The international organisations and vaccine manufacturers agreed to this during the 2nd high-level consultations, said a statement issued here on Wednesday.
At the meeting, all participants agreed on the urgency of delivering more vaccine doses to low-income countries, where less than 2.5 percent of the population has been fully vaccinated.
The objective of the meeting was to identify how to ensure more equitable distribution of vaccines and all those participating pledged to continue working together to gain greater clarity on donations, vaccine swaps and delivery schedules so that distribution of the life-saving vaccines can be more effectively targeted towards those countries most in need.
The meeting of the Multilateral Leaders Task Force on Covid-19 built on technical work undertaken by multidisciplinary teams during the months of September and October.
During the consultations, the heads of the four organisations and the CEOs also examined how best to tackle trade-related bottlenecks; how to improve the donation process; what additional steps are needed to reach the vaccination target of 40 percent of people in all countries by the end of the year; and how to improve transparency and data sharing with the IMF-WHO Vaccine Supply Forecast Dashboard and the Multilateral Leaders Task Force, requiring close collaboration between manufacturers, governments and COVAX on enhanced visibility of delivery schedules, especially for donated doses.

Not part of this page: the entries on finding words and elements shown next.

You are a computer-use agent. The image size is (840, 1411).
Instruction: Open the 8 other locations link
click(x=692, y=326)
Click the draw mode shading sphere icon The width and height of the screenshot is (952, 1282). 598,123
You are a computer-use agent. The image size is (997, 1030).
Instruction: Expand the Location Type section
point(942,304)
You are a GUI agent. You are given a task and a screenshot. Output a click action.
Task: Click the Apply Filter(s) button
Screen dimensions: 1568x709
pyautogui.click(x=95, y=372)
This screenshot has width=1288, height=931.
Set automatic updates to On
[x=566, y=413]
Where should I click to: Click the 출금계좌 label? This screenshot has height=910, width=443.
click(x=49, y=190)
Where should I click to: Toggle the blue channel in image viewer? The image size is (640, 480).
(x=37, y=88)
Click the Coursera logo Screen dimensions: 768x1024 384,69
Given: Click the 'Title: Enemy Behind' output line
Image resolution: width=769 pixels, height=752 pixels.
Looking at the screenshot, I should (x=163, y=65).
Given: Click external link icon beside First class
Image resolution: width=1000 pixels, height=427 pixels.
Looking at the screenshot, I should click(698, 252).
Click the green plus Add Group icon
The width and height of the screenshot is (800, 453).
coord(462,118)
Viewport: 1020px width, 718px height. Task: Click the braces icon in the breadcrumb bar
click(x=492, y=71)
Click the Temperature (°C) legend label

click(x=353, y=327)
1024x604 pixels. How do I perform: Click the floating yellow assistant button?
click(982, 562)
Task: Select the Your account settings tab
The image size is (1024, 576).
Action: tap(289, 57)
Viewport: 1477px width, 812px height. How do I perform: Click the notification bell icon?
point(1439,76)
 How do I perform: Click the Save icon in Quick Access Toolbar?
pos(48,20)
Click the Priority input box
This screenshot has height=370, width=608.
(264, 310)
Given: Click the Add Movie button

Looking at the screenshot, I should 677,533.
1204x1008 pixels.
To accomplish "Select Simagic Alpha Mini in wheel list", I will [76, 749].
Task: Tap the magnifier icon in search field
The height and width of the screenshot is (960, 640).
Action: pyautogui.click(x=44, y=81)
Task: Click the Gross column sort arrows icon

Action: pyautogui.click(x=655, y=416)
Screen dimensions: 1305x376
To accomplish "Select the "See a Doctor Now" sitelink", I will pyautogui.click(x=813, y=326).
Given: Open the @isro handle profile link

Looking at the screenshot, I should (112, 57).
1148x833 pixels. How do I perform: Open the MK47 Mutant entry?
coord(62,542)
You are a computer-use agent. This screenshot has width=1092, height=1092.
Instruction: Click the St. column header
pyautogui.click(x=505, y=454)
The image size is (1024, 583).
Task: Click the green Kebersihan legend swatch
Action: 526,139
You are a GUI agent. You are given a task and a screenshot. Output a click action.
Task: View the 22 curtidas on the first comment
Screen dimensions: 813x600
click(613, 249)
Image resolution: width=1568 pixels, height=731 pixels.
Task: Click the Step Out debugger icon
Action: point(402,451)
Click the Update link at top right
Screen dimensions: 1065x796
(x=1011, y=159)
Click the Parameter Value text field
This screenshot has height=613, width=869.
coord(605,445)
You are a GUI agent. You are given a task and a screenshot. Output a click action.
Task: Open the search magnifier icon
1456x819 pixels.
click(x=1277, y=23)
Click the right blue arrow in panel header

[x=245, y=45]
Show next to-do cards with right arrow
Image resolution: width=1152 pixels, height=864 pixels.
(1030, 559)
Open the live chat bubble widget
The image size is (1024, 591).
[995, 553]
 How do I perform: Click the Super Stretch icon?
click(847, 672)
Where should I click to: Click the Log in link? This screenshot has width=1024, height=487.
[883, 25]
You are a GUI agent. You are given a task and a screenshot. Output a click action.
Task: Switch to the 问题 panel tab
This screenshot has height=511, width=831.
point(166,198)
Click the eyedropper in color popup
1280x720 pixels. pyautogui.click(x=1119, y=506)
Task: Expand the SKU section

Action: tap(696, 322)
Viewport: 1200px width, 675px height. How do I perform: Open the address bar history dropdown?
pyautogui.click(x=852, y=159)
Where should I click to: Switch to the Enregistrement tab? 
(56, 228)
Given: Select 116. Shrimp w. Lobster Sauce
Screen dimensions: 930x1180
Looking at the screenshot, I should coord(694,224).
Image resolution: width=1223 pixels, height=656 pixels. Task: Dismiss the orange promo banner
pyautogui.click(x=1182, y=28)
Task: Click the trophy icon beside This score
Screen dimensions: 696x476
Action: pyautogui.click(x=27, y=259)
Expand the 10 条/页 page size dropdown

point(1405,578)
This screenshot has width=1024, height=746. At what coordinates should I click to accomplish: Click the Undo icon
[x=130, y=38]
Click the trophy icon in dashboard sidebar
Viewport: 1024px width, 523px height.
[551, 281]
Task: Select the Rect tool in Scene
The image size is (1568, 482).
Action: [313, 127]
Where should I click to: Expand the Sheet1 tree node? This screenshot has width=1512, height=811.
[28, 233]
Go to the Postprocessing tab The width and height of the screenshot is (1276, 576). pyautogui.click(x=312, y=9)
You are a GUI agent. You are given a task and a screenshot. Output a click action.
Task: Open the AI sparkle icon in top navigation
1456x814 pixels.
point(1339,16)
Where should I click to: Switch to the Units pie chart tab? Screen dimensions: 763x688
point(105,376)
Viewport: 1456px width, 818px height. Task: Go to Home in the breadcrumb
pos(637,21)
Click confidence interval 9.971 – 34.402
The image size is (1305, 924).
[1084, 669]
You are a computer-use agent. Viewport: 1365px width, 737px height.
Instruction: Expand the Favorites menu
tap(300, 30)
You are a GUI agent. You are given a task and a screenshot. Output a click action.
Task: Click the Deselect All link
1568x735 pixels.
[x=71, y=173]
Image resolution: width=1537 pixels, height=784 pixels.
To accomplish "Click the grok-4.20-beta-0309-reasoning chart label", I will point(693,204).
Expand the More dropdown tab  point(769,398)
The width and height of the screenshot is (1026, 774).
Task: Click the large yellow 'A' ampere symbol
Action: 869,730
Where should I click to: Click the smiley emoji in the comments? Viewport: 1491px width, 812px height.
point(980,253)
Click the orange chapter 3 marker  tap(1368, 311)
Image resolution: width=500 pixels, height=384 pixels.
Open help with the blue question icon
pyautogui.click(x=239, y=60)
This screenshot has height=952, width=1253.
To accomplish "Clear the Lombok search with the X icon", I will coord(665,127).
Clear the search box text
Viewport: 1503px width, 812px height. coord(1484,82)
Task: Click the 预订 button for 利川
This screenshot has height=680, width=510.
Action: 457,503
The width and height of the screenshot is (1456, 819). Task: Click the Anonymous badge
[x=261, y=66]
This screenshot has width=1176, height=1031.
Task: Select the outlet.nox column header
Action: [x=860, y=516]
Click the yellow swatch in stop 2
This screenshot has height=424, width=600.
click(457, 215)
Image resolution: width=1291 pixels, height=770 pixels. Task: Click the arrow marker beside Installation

The outlook for 2022 was also discussed, focusing on diversification of manufacturing across regions, as well as strengthening collaboration to achieve the global target of vaccinating 70% of the populations of all countries by the middle of the year. The group acknowledged progress in diversifying manufacturing, with new partnerships in multiple developing country regions, and stressed the need to continue to strengthen such manufacturing collaboration.
The heads of the organisations encouraged all G20 governments to join the effort to meet the vaccination target of 40% by end-2021 by allowing manufacturers to prioritize COVAX and African Vaccine Acquisition Trust (AVAT) contracts; streamlining donations to COVAX and pledging more doses; exploring possibilities for effective vaccine swaps with COVAX and the AVAT; and eliminating export restrictions to vaccines and their inputs.